What you will do:
The lines to reproduce run from the first one below to the line containing "Brystkreft hos menn (798, 151)", both included. Reproduce them exactly and nothing else.

Exercise data:
|---|

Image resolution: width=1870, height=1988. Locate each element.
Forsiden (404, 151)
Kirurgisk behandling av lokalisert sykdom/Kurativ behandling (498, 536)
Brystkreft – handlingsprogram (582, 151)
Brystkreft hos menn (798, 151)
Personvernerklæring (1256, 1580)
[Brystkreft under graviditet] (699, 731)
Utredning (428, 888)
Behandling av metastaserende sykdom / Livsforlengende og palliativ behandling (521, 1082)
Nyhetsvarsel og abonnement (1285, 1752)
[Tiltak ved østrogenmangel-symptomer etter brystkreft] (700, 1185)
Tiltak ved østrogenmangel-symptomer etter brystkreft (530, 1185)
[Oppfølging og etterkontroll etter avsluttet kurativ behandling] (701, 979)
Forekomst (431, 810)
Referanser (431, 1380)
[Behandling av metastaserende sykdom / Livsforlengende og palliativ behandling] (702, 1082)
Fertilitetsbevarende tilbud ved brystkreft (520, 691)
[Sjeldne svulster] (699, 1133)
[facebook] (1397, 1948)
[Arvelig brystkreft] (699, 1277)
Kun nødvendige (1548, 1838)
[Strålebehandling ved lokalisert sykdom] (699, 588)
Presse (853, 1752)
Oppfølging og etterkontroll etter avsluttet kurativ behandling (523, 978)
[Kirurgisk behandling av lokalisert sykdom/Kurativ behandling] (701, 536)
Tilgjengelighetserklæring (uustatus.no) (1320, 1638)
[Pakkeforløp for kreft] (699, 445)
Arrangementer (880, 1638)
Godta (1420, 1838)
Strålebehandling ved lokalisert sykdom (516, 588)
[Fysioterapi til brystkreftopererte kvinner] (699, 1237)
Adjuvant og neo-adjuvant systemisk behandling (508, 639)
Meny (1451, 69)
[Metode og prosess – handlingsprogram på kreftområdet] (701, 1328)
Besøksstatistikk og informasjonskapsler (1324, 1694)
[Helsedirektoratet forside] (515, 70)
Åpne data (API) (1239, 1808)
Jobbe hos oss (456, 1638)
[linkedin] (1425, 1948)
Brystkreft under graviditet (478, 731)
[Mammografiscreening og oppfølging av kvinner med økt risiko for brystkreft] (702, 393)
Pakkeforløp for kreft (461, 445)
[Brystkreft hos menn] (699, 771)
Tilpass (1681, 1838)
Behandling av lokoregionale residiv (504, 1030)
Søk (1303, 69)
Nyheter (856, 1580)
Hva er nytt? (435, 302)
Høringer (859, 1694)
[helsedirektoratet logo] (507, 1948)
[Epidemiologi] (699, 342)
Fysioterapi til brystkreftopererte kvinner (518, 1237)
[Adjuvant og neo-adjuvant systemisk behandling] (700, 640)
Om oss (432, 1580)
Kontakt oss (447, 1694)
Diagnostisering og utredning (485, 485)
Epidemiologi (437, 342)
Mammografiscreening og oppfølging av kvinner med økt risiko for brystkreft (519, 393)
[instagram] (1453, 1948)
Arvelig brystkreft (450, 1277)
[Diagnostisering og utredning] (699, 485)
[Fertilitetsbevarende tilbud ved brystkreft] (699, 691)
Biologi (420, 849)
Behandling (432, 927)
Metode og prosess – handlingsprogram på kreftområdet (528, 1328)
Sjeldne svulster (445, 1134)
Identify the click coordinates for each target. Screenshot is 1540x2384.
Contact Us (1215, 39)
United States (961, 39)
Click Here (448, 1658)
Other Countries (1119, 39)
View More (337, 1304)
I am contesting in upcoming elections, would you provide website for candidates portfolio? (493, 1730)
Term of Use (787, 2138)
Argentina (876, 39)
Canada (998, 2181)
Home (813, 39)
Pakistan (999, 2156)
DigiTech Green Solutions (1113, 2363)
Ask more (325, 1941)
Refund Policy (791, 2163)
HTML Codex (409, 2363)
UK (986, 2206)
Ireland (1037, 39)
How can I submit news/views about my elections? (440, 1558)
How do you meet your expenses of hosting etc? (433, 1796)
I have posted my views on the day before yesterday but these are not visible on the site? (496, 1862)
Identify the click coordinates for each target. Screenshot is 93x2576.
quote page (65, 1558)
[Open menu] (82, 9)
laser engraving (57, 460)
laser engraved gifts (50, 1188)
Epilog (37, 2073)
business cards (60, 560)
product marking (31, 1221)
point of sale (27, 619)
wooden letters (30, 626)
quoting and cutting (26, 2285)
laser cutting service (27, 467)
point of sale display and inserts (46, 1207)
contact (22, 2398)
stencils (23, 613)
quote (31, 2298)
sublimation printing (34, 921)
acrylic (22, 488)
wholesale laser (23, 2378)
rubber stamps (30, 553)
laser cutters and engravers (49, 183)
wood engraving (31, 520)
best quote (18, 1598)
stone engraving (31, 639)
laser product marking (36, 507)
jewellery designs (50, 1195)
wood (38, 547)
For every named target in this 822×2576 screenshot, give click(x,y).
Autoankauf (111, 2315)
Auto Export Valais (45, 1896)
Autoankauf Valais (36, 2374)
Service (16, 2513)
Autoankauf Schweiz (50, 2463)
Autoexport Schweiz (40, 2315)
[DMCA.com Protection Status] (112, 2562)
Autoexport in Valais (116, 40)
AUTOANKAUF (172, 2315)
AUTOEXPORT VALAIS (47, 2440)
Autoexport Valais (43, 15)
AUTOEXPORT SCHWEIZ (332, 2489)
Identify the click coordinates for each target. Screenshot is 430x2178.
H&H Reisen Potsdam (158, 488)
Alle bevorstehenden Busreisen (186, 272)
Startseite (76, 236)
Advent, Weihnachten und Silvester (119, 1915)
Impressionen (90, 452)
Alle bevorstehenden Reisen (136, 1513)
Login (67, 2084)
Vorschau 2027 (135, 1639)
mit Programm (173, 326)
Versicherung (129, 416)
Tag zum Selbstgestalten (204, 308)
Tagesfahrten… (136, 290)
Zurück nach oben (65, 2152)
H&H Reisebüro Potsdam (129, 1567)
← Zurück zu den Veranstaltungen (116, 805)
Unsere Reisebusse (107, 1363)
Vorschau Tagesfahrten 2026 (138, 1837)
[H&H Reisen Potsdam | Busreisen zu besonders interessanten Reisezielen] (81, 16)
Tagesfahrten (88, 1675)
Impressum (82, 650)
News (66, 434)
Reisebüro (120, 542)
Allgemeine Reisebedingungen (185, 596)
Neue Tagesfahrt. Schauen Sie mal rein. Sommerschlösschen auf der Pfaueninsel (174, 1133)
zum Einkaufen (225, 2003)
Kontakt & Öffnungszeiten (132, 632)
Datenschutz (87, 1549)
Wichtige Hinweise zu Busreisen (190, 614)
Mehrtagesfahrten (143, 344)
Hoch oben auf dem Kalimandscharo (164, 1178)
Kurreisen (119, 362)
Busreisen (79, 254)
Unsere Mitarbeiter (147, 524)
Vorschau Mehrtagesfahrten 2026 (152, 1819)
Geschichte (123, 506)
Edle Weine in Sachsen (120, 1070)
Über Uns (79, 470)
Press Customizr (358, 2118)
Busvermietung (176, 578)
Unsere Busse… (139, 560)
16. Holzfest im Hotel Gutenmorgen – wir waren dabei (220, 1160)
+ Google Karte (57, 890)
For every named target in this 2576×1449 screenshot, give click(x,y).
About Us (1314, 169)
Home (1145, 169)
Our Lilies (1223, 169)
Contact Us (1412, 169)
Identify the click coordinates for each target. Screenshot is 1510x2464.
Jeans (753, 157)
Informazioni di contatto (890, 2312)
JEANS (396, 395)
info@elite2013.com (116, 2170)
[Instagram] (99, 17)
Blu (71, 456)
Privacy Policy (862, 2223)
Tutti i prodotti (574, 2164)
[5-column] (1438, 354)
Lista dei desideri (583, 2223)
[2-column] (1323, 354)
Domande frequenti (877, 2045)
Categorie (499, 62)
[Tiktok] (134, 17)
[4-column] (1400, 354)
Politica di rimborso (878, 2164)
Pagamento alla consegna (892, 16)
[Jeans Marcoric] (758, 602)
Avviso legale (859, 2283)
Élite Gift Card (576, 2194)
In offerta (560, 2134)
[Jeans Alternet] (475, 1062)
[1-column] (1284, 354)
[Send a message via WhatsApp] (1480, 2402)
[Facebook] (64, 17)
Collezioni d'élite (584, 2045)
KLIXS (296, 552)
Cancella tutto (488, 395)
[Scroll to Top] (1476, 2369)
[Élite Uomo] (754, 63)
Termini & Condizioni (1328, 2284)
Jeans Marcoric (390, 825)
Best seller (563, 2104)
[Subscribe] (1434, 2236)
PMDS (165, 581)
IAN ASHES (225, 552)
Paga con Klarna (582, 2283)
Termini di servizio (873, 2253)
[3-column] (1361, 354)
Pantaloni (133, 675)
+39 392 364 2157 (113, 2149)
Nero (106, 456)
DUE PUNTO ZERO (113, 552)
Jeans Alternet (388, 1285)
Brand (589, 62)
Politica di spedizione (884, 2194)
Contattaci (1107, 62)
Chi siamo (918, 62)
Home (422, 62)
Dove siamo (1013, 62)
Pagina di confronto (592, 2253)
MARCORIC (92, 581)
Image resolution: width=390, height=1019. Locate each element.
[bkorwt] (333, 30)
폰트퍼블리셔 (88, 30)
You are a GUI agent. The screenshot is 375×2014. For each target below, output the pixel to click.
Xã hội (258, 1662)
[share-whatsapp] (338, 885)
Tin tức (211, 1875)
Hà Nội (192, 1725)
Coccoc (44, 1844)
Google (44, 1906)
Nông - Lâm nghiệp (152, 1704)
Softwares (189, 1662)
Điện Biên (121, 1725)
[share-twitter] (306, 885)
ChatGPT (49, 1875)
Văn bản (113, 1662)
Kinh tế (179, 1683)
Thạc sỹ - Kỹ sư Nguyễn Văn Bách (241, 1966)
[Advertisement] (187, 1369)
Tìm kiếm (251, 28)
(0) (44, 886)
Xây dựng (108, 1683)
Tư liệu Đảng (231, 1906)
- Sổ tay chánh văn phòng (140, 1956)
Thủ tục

|---|

Result for this task:
Image resolution: width=1870, height=1988. Locate each element.
Forsiden (404, 151)
Kirurgisk behandling av lokalisert sykdom/Kurativ behandling (498, 536)
Brystkreft – handlingsprogram (582, 151)
Brystkreft hos menn (798, 151)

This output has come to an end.